This week we have had an object lesson on the power of gritty data to move financial market expectations - and pricing.
At the start of the week, financial markets were not expecting any change in the RBA's policy rate until mid-year. They had priced in 21 bps for an RBA rate hike of +25 bps at the June 16, 2026 meeting, and had it fully priced for the August 11 meeting. By the end of the year, they only had a second +25 bps hike half priced in.
But today, that has changed substantially.
They now see more than half a chance there will be a +25 bps hike on February 3, 2025, they have it fully priced in for May 5, 2026, and a second +25 bps hike priced in by the end of the year.
The reason for the sudden change is yesterday's stronger-than-expected December labour market data.

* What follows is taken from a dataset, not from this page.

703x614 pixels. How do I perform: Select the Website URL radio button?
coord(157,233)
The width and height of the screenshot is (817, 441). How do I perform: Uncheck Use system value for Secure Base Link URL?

And these markets are coming to accept that Wednesday's (January 28, 2026) CPI data will stay high, and that the RBA will be concerned about that.
Strong labour market conditions and inflation at the top end of the range demand policy vigilance otherwise inflation will gather momentum and require more painful responses down the track.
Analysts expect the headline December CPI to come it at 3.0%. The more closely-watched "trimmed mean" level for the policy pointy-heads is expected to come in at 3.2%, and the RBA's technical "weighted median" CPI is now expected at 3.4%.
Everything is pointing to higher inflation risk.
If that transpires when the Wednesday data is released, expect a full +25 bps to get priced in for February 3 with a sudden urgency in the public conversation about "interest rates". Markets could well price in three +25 bps hikes in 2026 with a higher-than-expected CPI result next week.
Then 'everyone' will expect the RBA to nip the threat in the bud now before it gets worse. With a strong economy, there certainly is enough resilience to tolerate forceful policy action now to get things back in balance.
A 3.85% cash rate target is looking an odds on favourite.